What you will do: When you reach the line that contains "Open the text color picker 'A' button" in the data below, start reproducing lines exactly, and stop after the line that contains "Click the column".

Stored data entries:
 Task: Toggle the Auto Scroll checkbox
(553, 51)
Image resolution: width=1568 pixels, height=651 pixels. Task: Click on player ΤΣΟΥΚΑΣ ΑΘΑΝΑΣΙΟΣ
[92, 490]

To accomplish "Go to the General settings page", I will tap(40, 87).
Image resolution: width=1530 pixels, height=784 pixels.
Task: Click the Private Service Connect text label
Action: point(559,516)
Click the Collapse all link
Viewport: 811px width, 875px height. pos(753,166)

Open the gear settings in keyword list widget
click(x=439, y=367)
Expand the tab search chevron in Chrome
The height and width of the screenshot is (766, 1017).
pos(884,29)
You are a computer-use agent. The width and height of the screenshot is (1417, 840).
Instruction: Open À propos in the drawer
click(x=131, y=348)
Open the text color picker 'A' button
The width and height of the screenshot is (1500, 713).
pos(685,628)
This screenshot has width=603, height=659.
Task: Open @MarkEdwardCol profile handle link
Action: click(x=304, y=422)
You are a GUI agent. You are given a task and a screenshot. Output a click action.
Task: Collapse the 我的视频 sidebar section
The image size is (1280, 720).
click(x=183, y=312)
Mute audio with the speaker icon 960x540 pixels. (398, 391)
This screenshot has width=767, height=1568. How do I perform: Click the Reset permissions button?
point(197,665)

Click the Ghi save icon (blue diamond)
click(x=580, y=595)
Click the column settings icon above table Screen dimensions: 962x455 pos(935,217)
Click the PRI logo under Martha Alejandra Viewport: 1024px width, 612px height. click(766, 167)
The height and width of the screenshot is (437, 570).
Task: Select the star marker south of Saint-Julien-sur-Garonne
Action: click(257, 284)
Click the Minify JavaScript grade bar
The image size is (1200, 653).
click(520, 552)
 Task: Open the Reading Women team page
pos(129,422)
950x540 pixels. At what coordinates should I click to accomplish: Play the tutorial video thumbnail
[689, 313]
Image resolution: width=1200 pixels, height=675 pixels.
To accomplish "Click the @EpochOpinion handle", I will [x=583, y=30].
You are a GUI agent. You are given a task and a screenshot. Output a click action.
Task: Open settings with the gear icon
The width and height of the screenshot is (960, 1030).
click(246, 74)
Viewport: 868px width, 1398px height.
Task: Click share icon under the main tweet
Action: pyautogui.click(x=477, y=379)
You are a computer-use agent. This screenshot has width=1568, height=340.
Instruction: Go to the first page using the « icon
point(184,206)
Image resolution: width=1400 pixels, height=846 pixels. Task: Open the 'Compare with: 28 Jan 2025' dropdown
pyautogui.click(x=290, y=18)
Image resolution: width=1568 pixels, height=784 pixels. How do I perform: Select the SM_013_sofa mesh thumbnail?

Answer for this exercise:
Open the text color picker 'A' button
The width and height of the screenshot is (1500, 713).
pos(685,628)
This screenshot has width=603, height=659.
Task: Open @MarkEdwardCol profile handle link
Action: click(x=304, y=422)
You are a GUI agent. You are given a task and a screenshot. Output a click action.
Task: Collapse the 我的视频 sidebar section
The image size is (1280, 720).
click(x=183, y=312)
Mute audio with the speaker icon 960x540 pixels. (398, 391)
This screenshot has width=767, height=1568. How do I perform: Click the Reset permissions button?
point(197,665)

Click the Ghi save icon (blue diamond)
click(x=580, y=595)
Click the column settings icon above table Screen dimensions: 962x455 pos(935,217)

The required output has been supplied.